A so-called “no doc” mortgage is a way to get a home mortgage without revealing very much about your financial circumstances. You don’t have to provide a lot of documents, thus “no doc.” You do have to pay more to get the loan, however.
Most people applying for a conventional mortgage lead uninteresting financial lives in which they get a regular paycheck and have savings accounts and retirement plans. Most people don’t mind telling all about their financial condition to a lender if it will help them get a mortgage. But not everybody fits this stereotype.

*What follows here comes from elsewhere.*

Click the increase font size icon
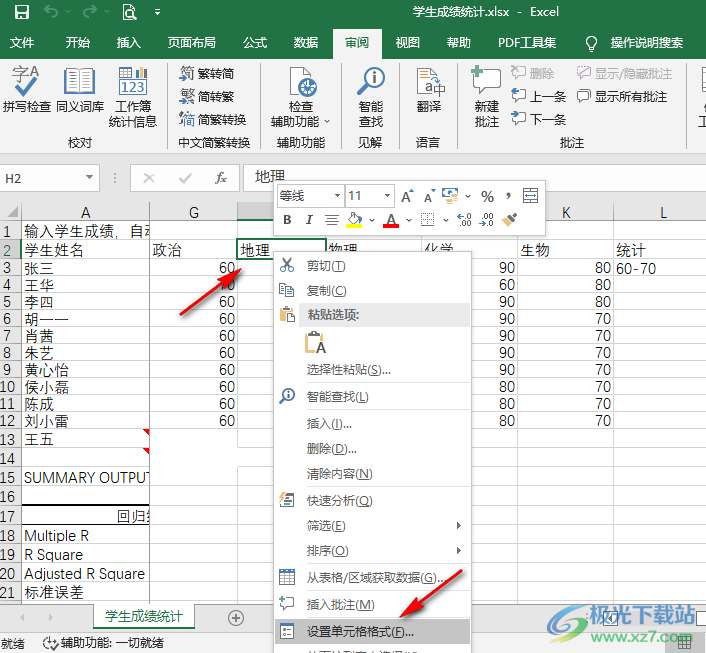[x=407, y=196]
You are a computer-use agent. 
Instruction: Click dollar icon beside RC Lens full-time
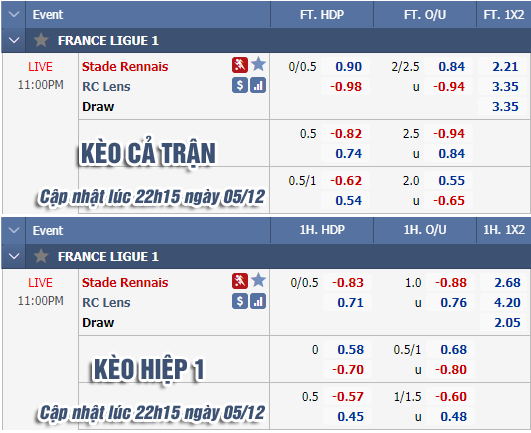pyautogui.click(x=240, y=85)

What if you are a business owner who has an income that goes wildly up and down with the business cycle? You may not want to tell your local banker all about your business, and even if you did, it might not help you to qualify for a mortgage if the income is too volatile. What if you are a vendor who takes in all his income in cash and thus have no paycheck to show? What if your financial circumstances are complicated or personal (possibly involving investments, trust accounts, or structured settlements) and you don’t wish to go into all this complicated detail? What if you make your money from illegal activities? If you are one of these, you might be a candidate for a no doc mortgage, even if it costs more interest. To some people, the privacy is worth the extra cost.
Although the no doc and its cousin the “low doc” mortgage require less documentation than normal, there will be some documentation such as a credit report or property appraisal. Borrowers may also be asked to make a larger than normal down payment.